Pediatric urinary tract infection
Escherichia coli
Antimicrobial Resistance
Uropathogens
Antibiotic Susceptibility

How to Cite

1.
Clinical and Etiological Patterns of Urinary Tract Infections in Children. The Insight [Internet]. 2025 Sep. 17 [cited 2025 Sep. 22];8(01):138-42. Available from: https://bdjournals.org/insight/article/view/726

Abstract

Background: Urinary tract infections (UTIs) are among the most common bacterial infections in children, associated with diagnostic challenges, recurrence, and the risk of long-term renal complications. Rising antimicrobial resistance further complicates management. Aim of the study: To evaluate the clinical presentations and etiological spectrum of pediatric UTIs and assess their antimicrobial susceptibility patterns in a Bangladeshi tertiary care setting. Methods: A cross-sectional descriptive study was conducted over 12 months on 105 children aged 0–15 years with clinically suspected UTIs and significant bacteriuria. Demographic, clinical, and laboratory data were recorded, and urine cultures were processed using standard microbiological methods.
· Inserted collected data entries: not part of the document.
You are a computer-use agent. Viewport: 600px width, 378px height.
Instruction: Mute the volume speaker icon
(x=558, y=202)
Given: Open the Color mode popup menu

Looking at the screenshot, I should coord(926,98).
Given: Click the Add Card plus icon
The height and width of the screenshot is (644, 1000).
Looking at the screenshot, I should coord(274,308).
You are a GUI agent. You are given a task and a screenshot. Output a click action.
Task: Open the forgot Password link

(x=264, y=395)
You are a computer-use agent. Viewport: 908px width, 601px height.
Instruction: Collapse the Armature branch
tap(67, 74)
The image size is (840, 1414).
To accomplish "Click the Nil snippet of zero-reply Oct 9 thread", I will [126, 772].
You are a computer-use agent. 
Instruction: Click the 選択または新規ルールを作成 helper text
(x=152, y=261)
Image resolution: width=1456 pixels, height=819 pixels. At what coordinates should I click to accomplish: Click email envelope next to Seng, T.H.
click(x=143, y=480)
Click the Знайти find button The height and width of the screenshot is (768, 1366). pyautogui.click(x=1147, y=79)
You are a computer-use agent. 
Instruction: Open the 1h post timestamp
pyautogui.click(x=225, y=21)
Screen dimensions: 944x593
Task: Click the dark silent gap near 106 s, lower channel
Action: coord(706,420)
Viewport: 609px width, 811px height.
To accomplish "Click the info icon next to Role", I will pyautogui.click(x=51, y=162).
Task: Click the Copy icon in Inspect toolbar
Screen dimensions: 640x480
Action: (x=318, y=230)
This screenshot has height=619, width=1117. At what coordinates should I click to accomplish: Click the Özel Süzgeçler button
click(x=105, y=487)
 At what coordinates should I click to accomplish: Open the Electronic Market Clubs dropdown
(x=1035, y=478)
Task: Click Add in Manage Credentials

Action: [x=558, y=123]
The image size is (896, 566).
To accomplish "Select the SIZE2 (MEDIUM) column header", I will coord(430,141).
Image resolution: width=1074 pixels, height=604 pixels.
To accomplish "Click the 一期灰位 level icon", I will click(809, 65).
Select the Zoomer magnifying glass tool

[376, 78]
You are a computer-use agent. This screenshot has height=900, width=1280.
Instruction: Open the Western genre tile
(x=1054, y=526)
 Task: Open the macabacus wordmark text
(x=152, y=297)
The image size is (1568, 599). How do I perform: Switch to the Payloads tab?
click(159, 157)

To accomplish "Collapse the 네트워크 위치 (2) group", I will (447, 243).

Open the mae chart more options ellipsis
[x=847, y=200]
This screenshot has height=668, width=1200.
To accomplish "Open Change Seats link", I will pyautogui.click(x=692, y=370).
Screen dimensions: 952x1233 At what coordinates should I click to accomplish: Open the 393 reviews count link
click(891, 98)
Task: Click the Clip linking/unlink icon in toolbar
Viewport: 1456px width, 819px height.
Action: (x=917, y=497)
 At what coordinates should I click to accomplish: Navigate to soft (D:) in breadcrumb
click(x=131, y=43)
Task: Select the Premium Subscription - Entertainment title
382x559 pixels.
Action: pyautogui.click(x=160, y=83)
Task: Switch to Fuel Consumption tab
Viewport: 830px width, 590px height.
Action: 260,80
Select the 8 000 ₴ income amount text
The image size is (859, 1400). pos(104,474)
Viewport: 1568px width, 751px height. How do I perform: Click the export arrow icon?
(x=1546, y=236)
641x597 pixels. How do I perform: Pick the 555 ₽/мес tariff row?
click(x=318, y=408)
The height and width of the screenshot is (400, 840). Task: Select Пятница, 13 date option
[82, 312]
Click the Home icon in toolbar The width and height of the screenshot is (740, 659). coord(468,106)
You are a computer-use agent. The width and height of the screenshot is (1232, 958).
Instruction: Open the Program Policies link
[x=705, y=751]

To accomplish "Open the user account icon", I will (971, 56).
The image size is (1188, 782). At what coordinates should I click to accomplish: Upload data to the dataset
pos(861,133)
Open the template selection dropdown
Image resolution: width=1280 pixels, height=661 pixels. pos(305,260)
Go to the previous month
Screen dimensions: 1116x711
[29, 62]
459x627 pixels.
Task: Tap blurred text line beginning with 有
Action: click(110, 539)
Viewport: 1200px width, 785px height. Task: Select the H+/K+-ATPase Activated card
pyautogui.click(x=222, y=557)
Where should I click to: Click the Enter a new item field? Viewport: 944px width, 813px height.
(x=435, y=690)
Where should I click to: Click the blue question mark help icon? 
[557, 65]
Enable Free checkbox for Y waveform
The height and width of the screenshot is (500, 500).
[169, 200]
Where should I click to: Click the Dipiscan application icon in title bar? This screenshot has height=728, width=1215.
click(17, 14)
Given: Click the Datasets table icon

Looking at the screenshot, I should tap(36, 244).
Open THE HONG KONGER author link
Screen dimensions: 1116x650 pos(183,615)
Antimicrobial susceptibility was determined by the Kirby–Bauer disk diffusion method following CLSI guidelines. Result: The highest prevalence was in infants under one year (24.76% males, 18.10% females). Fever with irritability (69.52%) was the most common symptom, followed by vomiting (62.86%) and dysuria with frequency (60.95%). Escherichia coli (65.71%) was the predominant uropathogen, followed by Klebsiella pneumoniae (12.38%). Most isolates showed high sensitivity to carbapenems (85–99%) and piperacillin–tazobactam (85–96%), moderate sensitivity to aminoglycosides and ciprofloxacin, and low sensitivity to third-generation cephalosporins and cotrimoxazole. Conclusion: Pediatric UTIs in this cohort were most common in infancy, with E. coli as the leading pathogen. High resistance to commonly used antibiotics underscores the importance of culture-based diagnosis and local antimicrobial surveillance to guide empirical therapy.